Pero, en la línea de las enseñanzas cristianas fundadas en el sentido común, la ciencia y la revelación, queda claro que el hombre no está básicamente distinguido en ‘géneros’ sino sencillamente en ‘sexos’: “Dios creó al ser humano: varón y mujer lo creo”. Así dice nuestro antiguo y luminoso mito de la creación, sin dar lugar a equívocos. Y no solo de esta manera paladina y positiva sino, a renglón seguido, condenando sin ambages las diversas dominaciones abusivas del varón respecto a la mujer, así como las aberrantes relaciones entre sujetos del mismo sexo o entre seres humano y animales. Y, a propósito, no me explico cómo a ninguno todavía se la ha ocurrido pretender casarse con su perro o con su perra en el Registro Civil y pedir derechos sociales para éstos. E incluso acudir a algún cura benévolo para que los bendiga. Acuérdense de mi cuando lo lean en los diarios. Al fin y al cabo, Calígula, ya hace mil novecientos años, nombró a su caballo cónsul y senador. Claro que, por obra y magia de la democracia, a eso estamos acostumbrados.

Pues bien, en lo de ser varón y ser mujer, una vez que uno nace tal o cual, no hay elección que valga. Las excepciones teratológicas y las desviaciones hormonales o psíquicas, cualquiera sea su origen, son tan contra el instinto profundo de lo humano a la vida como el cáncer o la tuberculosis. No se diga nada cuando se trata de opciones culpables de pervertidos. La sociedad tiene derecho a defender y preservar su salud corporal y mental y el ámbito idóneo de la familia para el porvenir del hombre de acuerdo a las estructuras biológicas y psíquicas que emanan de nuestra definición genética.

Tan varoncitos y tan mujercitas creó Dios al ser humano, que la redención ‑es decir la definitiva promoción del hombre a su ser pleno‑ así como de ninguna manera desprecia lo corporal, a la manera budista o hindú o platónica, sino que lo asume en la resurrección y en los nuevos cielos y la nueva tierra ‑no en el mundo de las puras almas inmortales y los despojados espíritus‑ también asume los sexos.

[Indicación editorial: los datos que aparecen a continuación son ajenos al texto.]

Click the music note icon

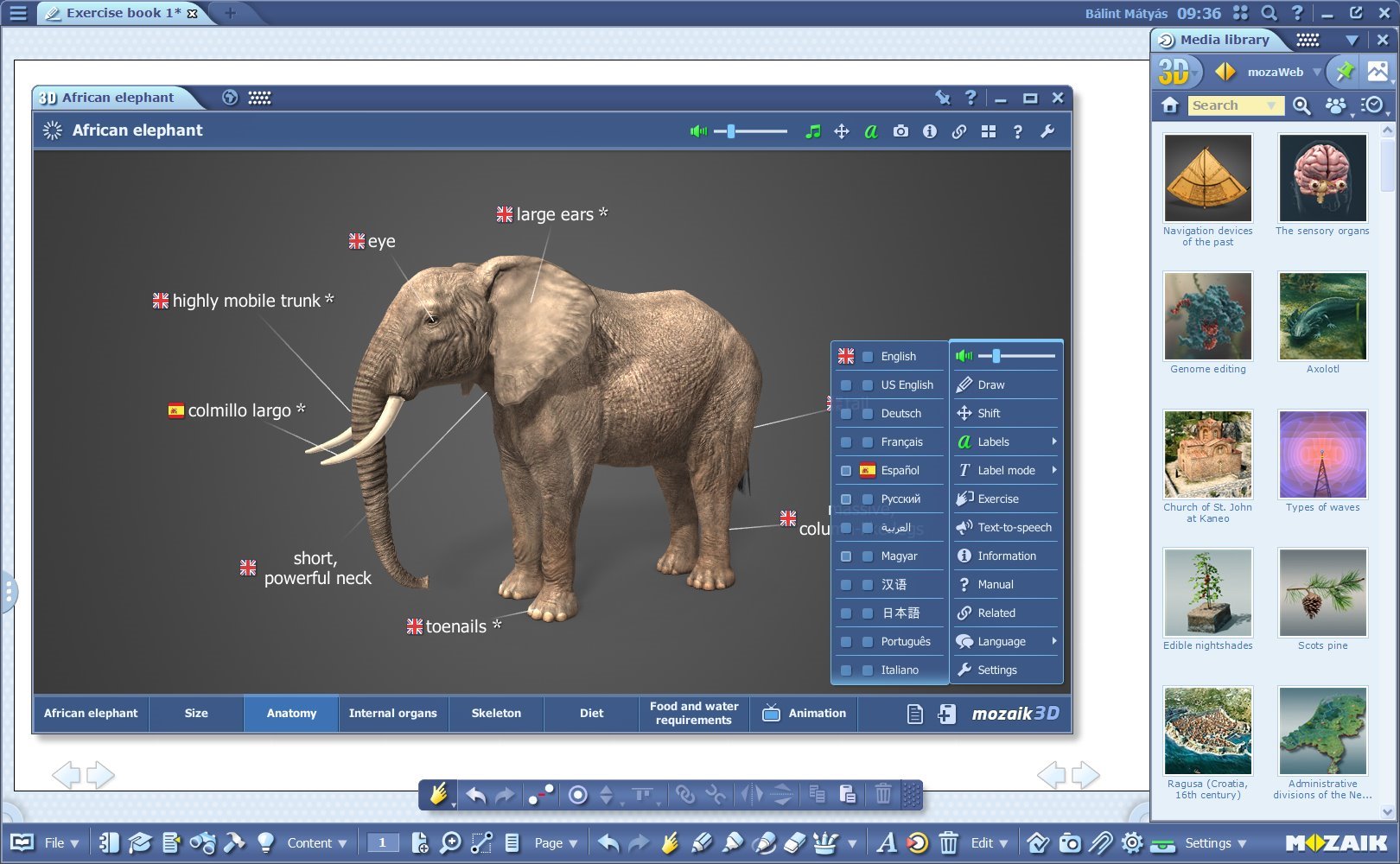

Bien varón fue en la tierra y sigue siendo en el cielo nuestro Señor Jesús. Bien mujer fue y sigue siendo María en su Asunción.

Justamente, cuando en 1950 Pío XII proclama el dogma de la Asunción, parte de su intención no era solo refrendar una antiquísima enseñanza de la Iglesia, sino llevar a ésta hacia el camino de un auténtico feminismo. La insistencia unilateral en el papel del varón que, retornando a mitos machistas prebíblicos, promovió el protestantismo, al arrinconar a la figura de la mujer, de María y atribuir todo a Cristo, llevó, aún en Occidente, donde toda mujer católica había alcanzado el estatuto de persona libre y de dama –nada se diga de Oriente‑ a desvalorizar lo femenino también en el campo profano e, inflacionando lo masculino, como reacción pendular, inducir a las mujeres a tratar de competir con el varón en lo propiamente viril. El ideal de las mujeres resultó, torpemente, intentar igualar en todo, en inferioridad de condiciones, al varón. No digamos cómo el movimiento de las mujeres tratando de imitar a los varones produjo, también a modo de reacción, el de varones tratando de imitar mujeres.

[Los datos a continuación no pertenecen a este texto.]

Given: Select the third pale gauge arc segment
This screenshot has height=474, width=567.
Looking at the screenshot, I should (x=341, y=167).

Pío XII pone las cosas en su lugar: no solo en la tierra varón y mujer se complementan relacionalmente en todos los papeles sociales de acuerdo a su propia idiosincrasia y, sin lo femenino o sin lo viril, la sociedad se degrada, sino que, aún en la espiritualidad cristiana y en la forma definitiva de la humanidad, permanecerá la distinción de los sexos. La Asunción de María completa nuestra inteligencia de la Resurrección. No solo el varón, Cristo, sino María, la mujer, son el hombre nuevo destinados a iniciar y fundar la humanidad plenamente realizada.

Cristo y María, santos y santas, formarán al hombre nuevo, ya sanado en sus enfermedades, en sus pecados, en sus desviaciones terrenales. No habrá ‘géneros’, ni sexos ‘terceros’ ni ‘cuartos’, ni tendencias lastimosas. Solo varón y mujer, virilidad y femineidad cristianas.

La Santísima Virgen María, Mujer nueva, Mujer asunta, la Reina, la que, junto con su Hijo varón vence al asexuado dragón, tal cual la presenta, en nuestra primera lectura el Apocalipsis y la reproduce magníficamente nuestro vitral del fondo de la Iglesia, nos ayude a cada uno a ser bien varones y bien mujeres, bien cristianos y bien cristianas, cada uno con lo que tiene que ser... y con lo que tiene que tener.